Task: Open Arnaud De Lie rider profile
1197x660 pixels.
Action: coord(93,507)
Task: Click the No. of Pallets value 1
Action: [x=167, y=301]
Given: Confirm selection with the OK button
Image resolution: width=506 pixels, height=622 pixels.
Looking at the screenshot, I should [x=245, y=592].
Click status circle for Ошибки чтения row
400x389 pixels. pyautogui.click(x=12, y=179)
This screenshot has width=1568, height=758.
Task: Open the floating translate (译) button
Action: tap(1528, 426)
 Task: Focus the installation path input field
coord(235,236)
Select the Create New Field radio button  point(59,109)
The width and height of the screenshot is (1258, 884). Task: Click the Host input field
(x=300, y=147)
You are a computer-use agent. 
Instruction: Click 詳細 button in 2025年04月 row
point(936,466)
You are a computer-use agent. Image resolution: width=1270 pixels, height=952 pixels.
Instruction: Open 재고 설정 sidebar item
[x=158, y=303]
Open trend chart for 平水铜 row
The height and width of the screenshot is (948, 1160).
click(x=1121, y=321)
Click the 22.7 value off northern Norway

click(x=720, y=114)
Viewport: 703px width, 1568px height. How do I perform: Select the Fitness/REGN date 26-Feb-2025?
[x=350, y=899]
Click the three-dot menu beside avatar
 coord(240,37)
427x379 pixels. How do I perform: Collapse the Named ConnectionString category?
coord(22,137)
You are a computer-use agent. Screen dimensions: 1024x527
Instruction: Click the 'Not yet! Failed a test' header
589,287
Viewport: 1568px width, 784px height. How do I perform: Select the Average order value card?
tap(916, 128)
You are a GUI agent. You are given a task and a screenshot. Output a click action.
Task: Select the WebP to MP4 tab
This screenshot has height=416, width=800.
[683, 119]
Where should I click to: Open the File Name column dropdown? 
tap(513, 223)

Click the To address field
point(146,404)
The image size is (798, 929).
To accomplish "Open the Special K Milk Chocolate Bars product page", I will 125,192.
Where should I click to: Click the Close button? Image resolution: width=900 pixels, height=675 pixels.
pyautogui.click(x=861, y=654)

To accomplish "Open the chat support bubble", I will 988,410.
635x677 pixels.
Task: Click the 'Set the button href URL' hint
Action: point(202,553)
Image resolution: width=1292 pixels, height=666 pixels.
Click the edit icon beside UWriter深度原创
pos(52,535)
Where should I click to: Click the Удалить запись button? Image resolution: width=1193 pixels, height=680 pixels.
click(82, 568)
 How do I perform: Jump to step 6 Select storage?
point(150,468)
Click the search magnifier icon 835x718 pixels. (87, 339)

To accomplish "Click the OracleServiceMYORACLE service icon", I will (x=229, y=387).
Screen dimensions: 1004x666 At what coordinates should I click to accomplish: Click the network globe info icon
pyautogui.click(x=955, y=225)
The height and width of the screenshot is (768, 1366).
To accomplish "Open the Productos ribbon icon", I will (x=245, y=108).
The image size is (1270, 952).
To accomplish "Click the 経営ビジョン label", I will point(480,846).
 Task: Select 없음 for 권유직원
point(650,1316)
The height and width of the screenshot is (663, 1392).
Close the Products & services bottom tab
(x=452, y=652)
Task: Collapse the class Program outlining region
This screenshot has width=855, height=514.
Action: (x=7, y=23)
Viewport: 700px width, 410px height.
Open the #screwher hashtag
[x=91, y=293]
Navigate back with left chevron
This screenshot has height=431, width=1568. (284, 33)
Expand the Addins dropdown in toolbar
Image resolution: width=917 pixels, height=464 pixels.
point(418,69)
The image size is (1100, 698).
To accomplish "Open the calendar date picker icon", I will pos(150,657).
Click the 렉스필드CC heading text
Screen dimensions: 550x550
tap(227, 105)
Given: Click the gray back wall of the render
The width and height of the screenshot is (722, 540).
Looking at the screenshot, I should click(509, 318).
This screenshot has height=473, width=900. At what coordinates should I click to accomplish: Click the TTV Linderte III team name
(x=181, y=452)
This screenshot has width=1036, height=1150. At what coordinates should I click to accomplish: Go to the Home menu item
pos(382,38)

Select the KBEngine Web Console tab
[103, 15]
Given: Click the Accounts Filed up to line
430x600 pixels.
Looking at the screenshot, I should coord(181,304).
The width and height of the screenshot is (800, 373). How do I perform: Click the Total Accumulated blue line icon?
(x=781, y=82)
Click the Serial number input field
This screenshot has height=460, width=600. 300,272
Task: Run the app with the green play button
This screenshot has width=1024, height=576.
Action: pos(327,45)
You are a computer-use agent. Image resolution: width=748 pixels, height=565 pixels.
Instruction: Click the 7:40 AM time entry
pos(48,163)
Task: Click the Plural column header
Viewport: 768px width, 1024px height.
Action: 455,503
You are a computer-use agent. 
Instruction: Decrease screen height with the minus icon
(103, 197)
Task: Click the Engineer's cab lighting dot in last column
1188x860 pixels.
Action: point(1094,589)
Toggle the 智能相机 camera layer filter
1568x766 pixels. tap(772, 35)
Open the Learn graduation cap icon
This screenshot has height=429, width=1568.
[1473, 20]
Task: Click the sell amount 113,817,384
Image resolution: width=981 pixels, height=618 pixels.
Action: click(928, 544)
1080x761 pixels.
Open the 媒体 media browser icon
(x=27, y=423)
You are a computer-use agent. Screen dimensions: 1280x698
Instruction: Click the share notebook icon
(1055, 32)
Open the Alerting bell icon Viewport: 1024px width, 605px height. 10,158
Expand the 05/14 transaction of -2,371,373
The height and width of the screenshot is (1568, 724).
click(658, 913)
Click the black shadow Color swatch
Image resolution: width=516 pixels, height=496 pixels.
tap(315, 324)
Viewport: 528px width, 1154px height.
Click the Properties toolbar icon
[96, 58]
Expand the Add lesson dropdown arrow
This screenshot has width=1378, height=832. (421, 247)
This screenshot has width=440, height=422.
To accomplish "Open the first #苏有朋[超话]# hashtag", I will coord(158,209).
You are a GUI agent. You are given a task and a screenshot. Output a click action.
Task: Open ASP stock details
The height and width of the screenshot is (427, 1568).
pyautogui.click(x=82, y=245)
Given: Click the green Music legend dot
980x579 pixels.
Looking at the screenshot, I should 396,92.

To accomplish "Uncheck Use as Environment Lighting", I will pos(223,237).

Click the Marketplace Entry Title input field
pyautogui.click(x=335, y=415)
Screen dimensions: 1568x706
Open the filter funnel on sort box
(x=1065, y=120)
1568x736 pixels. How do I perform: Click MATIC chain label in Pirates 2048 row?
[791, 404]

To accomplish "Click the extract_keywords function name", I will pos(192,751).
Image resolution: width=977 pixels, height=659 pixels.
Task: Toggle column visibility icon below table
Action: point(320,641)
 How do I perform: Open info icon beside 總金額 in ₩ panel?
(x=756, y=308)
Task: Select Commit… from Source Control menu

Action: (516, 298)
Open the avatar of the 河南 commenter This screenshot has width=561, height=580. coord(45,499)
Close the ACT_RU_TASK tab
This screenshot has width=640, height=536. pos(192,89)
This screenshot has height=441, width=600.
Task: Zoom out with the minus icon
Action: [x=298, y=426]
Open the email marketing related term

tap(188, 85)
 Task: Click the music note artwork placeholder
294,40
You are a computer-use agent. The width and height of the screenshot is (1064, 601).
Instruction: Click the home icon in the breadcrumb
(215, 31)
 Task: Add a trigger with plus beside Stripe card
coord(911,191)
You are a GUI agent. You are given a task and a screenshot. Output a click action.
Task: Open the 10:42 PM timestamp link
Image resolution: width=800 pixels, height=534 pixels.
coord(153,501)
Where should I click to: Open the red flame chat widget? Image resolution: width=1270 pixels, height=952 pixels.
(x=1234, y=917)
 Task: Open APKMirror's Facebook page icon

▶ **DIRECTIONS FOR THIS TASK**:
Copy all the entries verbatim.

▶ **SOLUTION BELOW**:
Task: Open Arnaud De Lie rider profile
1197x660 pixels.
Action: coord(93,507)
Task: Click the No. of Pallets value 1
Action: [x=167, y=301]
Given: Confirm selection with the OK button
Image resolution: width=506 pixels, height=622 pixels.
Looking at the screenshot, I should [x=245, y=592].
Click status circle for Ошибки чтения row
400x389 pixels. pyautogui.click(x=12, y=179)
This screenshot has width=1568, height=758.
Task: Open the floating translate (译) button
Action: tap(1528, 426)
 Task: Focus the installation path input field
coord(235,236)
Select the Create New Field radio button  point(59,109)
The width and height of the screenshot is (1258, 884). Task: Click the Host input field
(x=300, y=147)
You are a computer-use agent. 
Instruction: Click 詳細 button in 2025年04月 row
point(936,466)
You are a computer-use agent. Image resolution: width=1270 pixels, height=952 pixels.
Instruction: Open 재고 설정 sidebar item
[x=158, y=303]
Open trend chart for 平水铜 row
The height and width of the screenshot is (948, 1160).
click(x=1121, y=321)
Click the 22.7 value off northern Norway

click(x=720, y=114)
Viewport: 703px width, 1568px height. How do I perform: Select the Fitness/REGN date 26-Feb-2025?
[x=350, y=899]
Click the three-dot menu beside avatar
 coord(240,37)
427x379 pixels. How do I perform: Collapse the Named ConnectionString category?
coord(22,137)
You are a computer-use agent. Screen dimensions: 1024x527
Instruction: Click the 'Not yet! Failed a test' header
589,287
Viewport: 1568px width, 784px height. How do I perform: Select the Average order value card?
tap(916, 128)
You are a GUI agent. You are given a task and a screenshot. Output a click action.
Task: Select the WebP to MP4 tab
This screenshot has height=416, width=800.
[683, 119]
Where should I click to: Open the File Name column dropdown? 
tap(513, 223)

Click the To address field
point(146,404)
The image size is (798, 929).
To accomplish "Open the Special K Milk Chocolate Bars product page", I will 125,192.
Where should I click to: Click the Close button? Image resolution: width=900 pixels, height=675 pixels.
pyautogui.click(x=861, y=654)

To accomplish "Open the chat support bubble", I will 988,410.
635x677 pixels.
Task: Click the 'Set the button href URL' hint
Action: point(202,553)
Image resolution: width=1292 pixels, height=666 pixels.
Click the edit icon beside UWriter深度原创
pos(52,535)
Where should I click to: Click the Удалить запись button? Image resolution: width=1193 pixels, height=680 pixels.
click(82, 568)
 How do I perform: Jump to step 6 Select storage?
point(150,468)
Click the search magnifier icon 835x718 pixels. (87, 339)

To accomplish "Click the OracleServiceMYORACLE service icon", I will (x=229, y=387).
Screen dimensions: 1004x666 At what coordinates should I click to accomplish: Click the network globe info icon
pyautogui.click(x=955, y=225)
The height and width of the screenshot is (768, 1366).
To accomplish "Open the Productos ribbon icon", I will (x=245, y=108).
The image size is (1270, 952).
To accomplish "Click the 経営ビジョン label", I will point(480,846).
 Task: Select 없음 for 권유직원
point(650,1316)
The height and width of the screenshot is (663, 1392).
Close the Products & services bottom tab
(x=452, y=652)
Task: Collapse the class Program outlining region
This screenshot has width=855, height=514.
Action: (x=7, y=23)
Viewport: 700px width, 410px height.
Open the #screwher hashtag
[x=91, y=293]
Navigate back with left chevron
This screenshot has height=431, width=1568. (284, 33)
Expand the Addins dropdown in toolbar
Image resolution: width=917 pixels, height=464 pixels.
point(418,69)
The image size is (1100, 698).
To accomplish "Open the calendar date picker icon", I will pos(150,657).
Click the 렉스필드CC heading text
Screen dimensions: 550x550
tap(227, 105)
Given: Click the gray back wall of the render
The width and height of the screenshot is (722, 540).
Looking at the screenshot, I should click(509, 318).
This screenshot has height=473, width=900. At what coordinates should I click to accomplish: Click the TTV Linderte III team name
(x=181, y=452)
This screenshot has width=1036, height=1150. At what coordinates should I click to accomplish: Go to the Home menu item
pos(382,38)

Select the KBEngine Web Console tab
[103, 15]
Given: Click the Accounts Filed up to line
430x600 pixels.
Looking at the screenshot, I should coord(181,304).
The width and height of the screenshot is (800, 373). How do I perform: Click the Total Accumulated blue line icon?
(x=781, y=82)
Click the Serial number input field
This screenshot has height=460, width=600. 300,272
Task: Run the app with the green play button
This screenshot has width=1024, height=576.
Action: pos(327,45)
You are a computer-use agent. Image resolution: width=748 pixels, height=565 pixels.
Instruction: Click the 7:40 AM time entry
pos(48,163)
Task: Click the Plural column header
Viewport: 768px width, 1024px height.
Action: 455,503
You are a computer-use agent. 
Instruction: Decrease screen height with the minus icon
(103, 197)
Task: Click the Engineer's cab lighting dot in last column
1188x860 pixels.
Action: point(1094,589)
Toggle the 智能相机 camera layer filter
1568x766 pixels. tap(772, 35)
Open the Learn graduation cap icon
This screenshot has height=429, width=1568.
[1473, 20]
Task: Click the sell amount 113,817,384
Image resolution: width=981 pixels, height=618 pixels.
Action: click(928, 544)
1080x761 pixels.
Open the 媒体 media browser icon
(x=27, y=423)
You are a computer-use agent. Screen dimensions: 1280x698
Instruction: Click the share notebook icon
(1055, 32)
Open the Alerting bell icon Viewport: 1024px width, 605px height. 10,158
Expand the 05/14 transaction of -2,371,373
The height and width of the screenshot is (1568, 724).
click(658, 913)
Click the black shadow Color swatch
Image resolution: width=516 pixels, height=496 pixels.
tap(315, 324)
Viewport: 528px width, 1154px height.
Click the Properties toolbar icon
[96, 58]
Expand the Add lesson dropdown arrow
This screenshot has width=1378, height=832. (421, 247)
This screenshot has width=440, height=422.
To accomplish "Open the first #苏有朋[超话]# hashtag", I will coord(158,209).
You are a GUI agent. You are given a task and a screenshot. Output a click action.
Task: Open ASP stock details
The height and width of the screenshot is (427, 1568).
pyautogui.click(x=82, y=245)
Given: Click the green Music legend dot
980x579 pixels.
Looking at the screenshot, I should 396,92.

To accomplish "Uncheck Use as Environment Lighting", I will pos(223,237).

Click the Marketplace Entry Title input field
pyautogui.click(x=335, y=415)
Screen dimensions: 1568x706
Open the filter funnel on sort box
(x=1065, y=120)
1568x736 pixels. How do I perform: Click MATIC chain label in Pirates 2048 row?
[791, 404]

To accomplish "Click the extract_keywords function name", I will pos(192,751).
Image resolution: width=977 pixels, height=659 pixels.
Task: Toggle column visibility icon below table
Action: point(320,641)
 How do I perform: Open info icon beside 總金額 in ₩ panel?
(x=756, y=308)
Task: Select Commit… from Source Control menu

Action: (516, 298)
Open the avatar of the 河南 commenter This screenshot has width=561, height=580. coord(45,499)
Close the ACT_RU_TASK tab
This screenshot has width=640, height=536. pos(192,89)
This screenshot has height=441, width=600.
Task: Zoom out with the minus icon
Action: [x=298, y=426]
Open the email marketing related term

tap(188, 85)
 Task: Click the music note artwork placeholder
294,40
You are a computer-use agent. The width and height of the screenshot is (1064, 601).
Instruction: Click the home icon in the breadcrumb
(215, 31)
 Task: Add a trigger with plus beside Stripe card
coord(911,191)
You are a GUI agent. You are given a task and a screenshot. Output a click action.
Task: Open the 10:42 PM timestamp link
Image resolution: width=800 pixels, height=534 pixels.
coord(153,501)
Where should I click to: Open the red flame chat widget? Image resolution: width=1270 pixels, height=952 pixels.
(x=1234, y=917)
 Task: Open APKMirror's Facebook page icon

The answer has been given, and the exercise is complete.